If, without inconvenience, you can borrow for me [“]The Modern Prometheus,”4 I should be glad to read it, how “detestable and scho shocking” so ever it may be. From what you said, you took, I suspect, your idea of it from the Quarterly Review, a proceeding altogether unfair. For what is it that party malignity cannot make odious? However that may be, I cannot but feel curious to see a production of the daughter – of Mary Woolstonecraft & of Wm Godwin.


Address: H. C. Robinson Esqr | Essex Court, | Temple.

Postmark: Peckham 10 February 1819.


[Robinson has written on the back of the letter: “Mrs. Hays wants a residence.”]

1 Hays was living in the home of John Fenn, Esq., of Peckham Lane (see Holden’s London Directoryfor 1805).Most likely is the same John Fenn, corndealer, operating at 116 Tooley Street, Southwark, near the businesses of John Dunkin and Mary Hays's brothers (see Pigot’s 1823 London Directory, 106). Hays’s connection with the Fenns it would appear arose from his connection as a corndealer with the male members of her family. When John Dunkin lived at Champion Hill (1798-1804), he was not far from the Fenns in Peckham Lane, for both houses appear in the same Poor Rate Book for the parish of St. Giles.  According to Crabb Robinson’s diary (19 May 1818), Mrs. Fenn operated a preparatory school for girls (Peckham was the same location where Sarah Norton Evans Biggs also operated her boarding school for Dissenting girls). Comments by Eliza Fenwick in the following letters reveals that Hays, as she had experienced at Mrs. Mackie's at Oundle, did not find the atmosphere of the school suitable to her tastes and inclinations. The Fenns, like the Dunkins, were a prominent orthodox Dissenting family (Particular Baptists and Independents) in Southwark and London, which may explain Hays’s comments in the letter about not wishing to live anymore with an orthodox family, for she had long rejected such doctrinal positions. The John Fenn of Tooley Street and Peckham Lane may have been the son of John Fenn, hosier, at 78 Cornhill, London.In 1799 Fenn took on a new partner in his business, Joseph Wickenden, a member at James Dore’s Baptist congregation at Maze Pond, Southwark. Both Fenn and Wickenden were supporters of the Baptist Missionary Society (as were the Dunkins), subscribing £2.2 each in 1800-1801 and 1804-1805. See Universal British Directory, 1/2:142; Periodical Accounts,2:204, and 3:132, 137; Maze Pond Church Book(MS., Angus Library, Regent’s Park College, Oxford) 2: ff. 20,184, 189, and 194;Valentine, Concern for the Ministry, 48.

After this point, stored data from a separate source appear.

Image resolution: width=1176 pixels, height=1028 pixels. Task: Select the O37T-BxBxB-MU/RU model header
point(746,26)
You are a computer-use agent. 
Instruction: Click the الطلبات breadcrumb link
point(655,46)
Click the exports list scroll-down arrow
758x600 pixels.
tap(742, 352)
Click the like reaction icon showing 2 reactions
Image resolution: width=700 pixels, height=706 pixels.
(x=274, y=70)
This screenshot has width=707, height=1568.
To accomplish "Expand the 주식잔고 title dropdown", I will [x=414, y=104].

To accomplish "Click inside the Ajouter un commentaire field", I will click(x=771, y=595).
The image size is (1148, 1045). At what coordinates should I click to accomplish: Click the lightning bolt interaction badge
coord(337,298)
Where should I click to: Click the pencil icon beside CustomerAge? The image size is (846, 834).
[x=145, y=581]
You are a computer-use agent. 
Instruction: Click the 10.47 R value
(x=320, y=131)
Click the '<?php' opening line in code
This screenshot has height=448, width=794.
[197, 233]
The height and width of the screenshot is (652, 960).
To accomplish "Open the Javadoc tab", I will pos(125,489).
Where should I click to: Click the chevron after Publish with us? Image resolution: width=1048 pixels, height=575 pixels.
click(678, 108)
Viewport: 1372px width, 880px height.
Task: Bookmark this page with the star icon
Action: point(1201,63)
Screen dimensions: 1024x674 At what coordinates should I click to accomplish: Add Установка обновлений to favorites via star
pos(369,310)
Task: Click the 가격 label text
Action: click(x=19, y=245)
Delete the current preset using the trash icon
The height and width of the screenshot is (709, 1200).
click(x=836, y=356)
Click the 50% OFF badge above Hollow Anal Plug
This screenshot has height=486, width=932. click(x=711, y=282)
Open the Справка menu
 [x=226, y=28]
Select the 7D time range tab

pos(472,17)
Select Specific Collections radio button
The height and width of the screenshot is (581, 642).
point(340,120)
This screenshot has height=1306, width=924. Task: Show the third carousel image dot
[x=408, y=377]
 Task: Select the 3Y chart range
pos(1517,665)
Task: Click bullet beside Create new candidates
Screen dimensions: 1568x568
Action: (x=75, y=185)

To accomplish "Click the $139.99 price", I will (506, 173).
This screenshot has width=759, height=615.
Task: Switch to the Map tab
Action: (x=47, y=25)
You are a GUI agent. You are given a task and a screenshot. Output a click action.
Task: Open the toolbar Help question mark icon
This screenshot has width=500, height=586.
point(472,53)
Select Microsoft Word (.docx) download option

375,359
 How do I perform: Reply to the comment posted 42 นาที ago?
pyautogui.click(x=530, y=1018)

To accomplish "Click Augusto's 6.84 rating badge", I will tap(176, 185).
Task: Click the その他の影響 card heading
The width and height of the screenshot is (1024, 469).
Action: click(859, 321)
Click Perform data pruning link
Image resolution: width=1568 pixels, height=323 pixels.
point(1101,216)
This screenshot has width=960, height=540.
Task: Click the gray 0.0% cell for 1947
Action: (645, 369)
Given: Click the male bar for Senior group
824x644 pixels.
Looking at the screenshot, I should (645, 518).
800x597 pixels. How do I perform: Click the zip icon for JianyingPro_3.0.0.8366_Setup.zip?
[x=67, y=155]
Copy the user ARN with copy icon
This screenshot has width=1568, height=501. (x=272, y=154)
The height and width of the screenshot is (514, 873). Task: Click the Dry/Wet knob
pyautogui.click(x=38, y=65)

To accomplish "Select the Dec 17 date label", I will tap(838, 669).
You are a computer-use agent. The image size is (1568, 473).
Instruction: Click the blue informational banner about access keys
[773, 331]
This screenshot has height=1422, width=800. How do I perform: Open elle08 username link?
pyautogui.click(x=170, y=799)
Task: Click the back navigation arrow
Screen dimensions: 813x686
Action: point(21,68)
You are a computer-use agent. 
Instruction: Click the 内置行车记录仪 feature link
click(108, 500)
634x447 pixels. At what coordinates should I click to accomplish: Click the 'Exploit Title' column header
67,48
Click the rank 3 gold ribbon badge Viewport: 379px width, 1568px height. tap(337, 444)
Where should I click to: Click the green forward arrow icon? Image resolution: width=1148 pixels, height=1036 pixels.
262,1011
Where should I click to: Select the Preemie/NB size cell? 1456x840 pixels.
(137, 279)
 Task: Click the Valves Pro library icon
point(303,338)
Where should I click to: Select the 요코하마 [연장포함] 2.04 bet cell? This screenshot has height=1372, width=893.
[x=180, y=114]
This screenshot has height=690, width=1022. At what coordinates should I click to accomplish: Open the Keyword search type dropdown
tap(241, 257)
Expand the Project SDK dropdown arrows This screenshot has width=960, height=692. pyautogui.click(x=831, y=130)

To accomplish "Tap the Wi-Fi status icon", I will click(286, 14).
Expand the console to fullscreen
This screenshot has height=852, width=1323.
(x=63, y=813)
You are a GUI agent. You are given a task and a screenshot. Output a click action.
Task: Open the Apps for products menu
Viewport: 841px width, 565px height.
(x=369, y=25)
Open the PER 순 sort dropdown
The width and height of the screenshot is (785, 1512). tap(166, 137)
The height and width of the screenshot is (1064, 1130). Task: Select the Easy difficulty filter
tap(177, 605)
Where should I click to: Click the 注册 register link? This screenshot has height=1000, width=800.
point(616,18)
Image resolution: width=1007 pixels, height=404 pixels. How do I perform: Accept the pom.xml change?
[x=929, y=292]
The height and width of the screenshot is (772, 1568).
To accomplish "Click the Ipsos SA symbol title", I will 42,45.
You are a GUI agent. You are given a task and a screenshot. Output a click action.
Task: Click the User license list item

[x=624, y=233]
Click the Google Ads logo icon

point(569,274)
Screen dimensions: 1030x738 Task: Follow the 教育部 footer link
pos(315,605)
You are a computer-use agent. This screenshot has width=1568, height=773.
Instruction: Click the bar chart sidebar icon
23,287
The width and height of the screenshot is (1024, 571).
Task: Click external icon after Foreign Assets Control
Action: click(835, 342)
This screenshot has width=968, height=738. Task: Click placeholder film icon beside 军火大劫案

2 Crabb Robinson Archive, DWL/HCR/5/6/22, Dr. Williams's Library, London; Brooks, Correspondence 579-80. 

3 Line taken from Rochefoucault’s Maxims and Moral Reflections (1781), maxim 310.  

4 Reference is to Mary Shelley’s novel, Frankenstein, or, The Modern Prometheus (1818). The Quarterly Review commented on the novel rather negatively in its October 1817 and May 1818 issues.